Il Paradiso terrestre venne abbandonato all'incuria per trent'anni. Finché arrivò, parlando di neorinascimento, quello che potremmo chiamare «neomercante». I maggiori creatori di bellezza, in Italia e nel mondo, non sono più soltanto gli artisti, sono anche gli industriali, i finanzieri, ovvero gli uomini che, quasi un millennio fa, venivano chiamati «mercanti». Furono i mercanti la prima molla del genio italiano, ben prima dell'Umanesimo e del Rinascimento. Quando si ritirarono, sull'onda del furore popolare e dell'ira chiesastica per la loro ricchezza, cominciarono a costruire sontuosi palazzi dove creare una corte di artisti e poeti, godersi la vita, le proprie fortune e il potere. Con il Rinascimento, nato dal loro mecenatismo, l'Italia si faceva sempre più bella e più dotta, ma sempre meno produttiva. Esportava letteratura e arte, ma non creava una moderna industria manifatturiera, non realizzava grandi vascelli per il commercio atlantico né migliorie per l'agricoltura né, tanto meno, uno Stato. Oggi i maggiori creatori di bellezza sono ancora i «mercanti», nella moderna accezione di industriali e finanzieri. Lo provano i capolavori della tecnologia - dall'iPad alle automobili - di cui è parte volutamente essenziale l'aspetto estetico, gli straordinari edifici che vengono costruiti in tutto il mondo grazie all'intraprendenza economica e culturale degli imprenditori, prima ancora che alla bravura degli architetti.

È proprio questa la fortuna capitata, all'inizio del nostro secolo, al sogno di Arturo e di Herta. Nel 2006 un industriale, Vittorio Invernizzi (niente a che vedere con i formaggi), scoprì la villa, e la comprò per riportarla all'antico splendore. Adesso i lavori sono finiti, e Villa Ottolenghi, il Mausoleo di Herta e il parco - che rischiavano di diventare una proprietà privata inaccessibile al pubblico - sono restituiti al territorio: pronti ad accogliere nuove opere, a valorizzare e promuovere cultura e territorio secondo lo stesso spirito dei conti Ottolenghi, ma in chiave più attuale e fattiva. Potrebbero essere possibili visite guidate istruttive soprattutto per le scolaresche, mostre, convegni, festival e feste, studi e attività commerciali di supporto.
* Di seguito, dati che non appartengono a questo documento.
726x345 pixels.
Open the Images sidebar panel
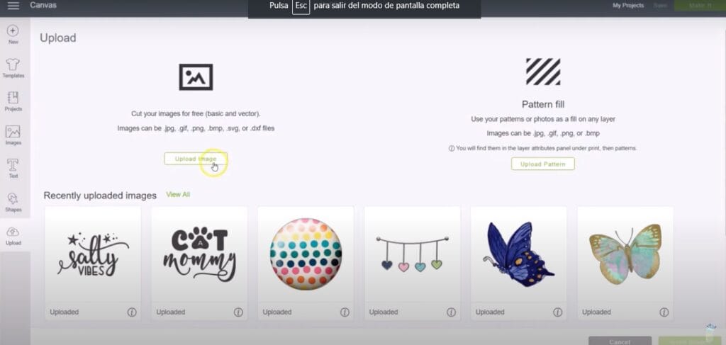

Se è vero che «la cultura è il nostro petrolio», spesso un privato non può farla rendere da solo. Il mercante neorinascimentale di Villa Ottolenghi ha provato a bussare a tutte le porte dell'amministrazione pubblica, per trovare il sostegno indispensabile alla partenza di una simile iniziativa. Niente.

Con la scusa sempre buona della crisi, latitano anche le Fondazioni bancarie, moderni mecenati che consentono di vivere, e spesso di splendere, a simili istituzioni culturali. E il paradiso terrestre di un gruppo di sognatori potrebbe diventare soltanto il paradiso terreno di ricchi signori vogliosi di terme a cinque stelle.